> _Task to carry out_: Could you print exactly the lines from the one that contains "Task: Click the blue rank 1 badge" to the end of the data, both ends included, and nothing else? Skip the pictures.

> _Information_:
☆ ☆ ☆

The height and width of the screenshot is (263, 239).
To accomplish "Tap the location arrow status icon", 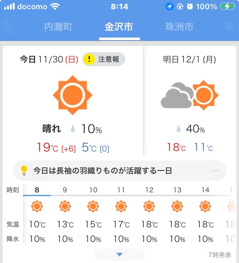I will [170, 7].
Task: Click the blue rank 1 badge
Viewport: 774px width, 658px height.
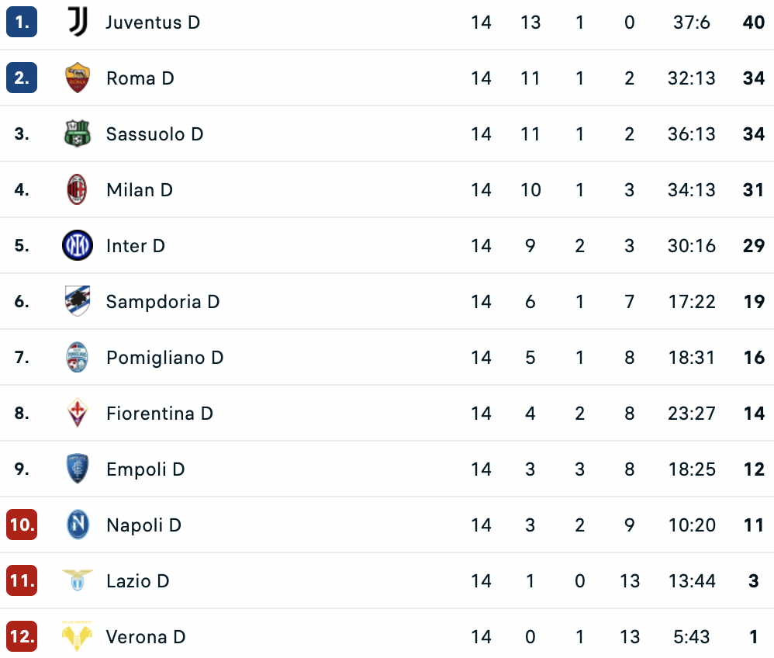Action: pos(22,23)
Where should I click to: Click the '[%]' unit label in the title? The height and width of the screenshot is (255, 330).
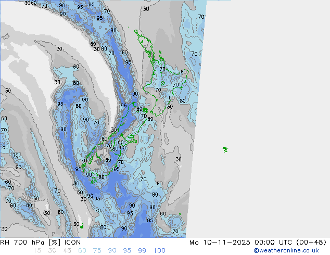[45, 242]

☆ ☆ ☆

> _Answer space_:
Task: Click the blue rank 1 badge
Viewport: 774px width, 658px height.
Action: pos(22,23)
Where should I click to: Click the '[%]' unit label in the title? The height and width of the screenshot is (255, 330).
[45, 242]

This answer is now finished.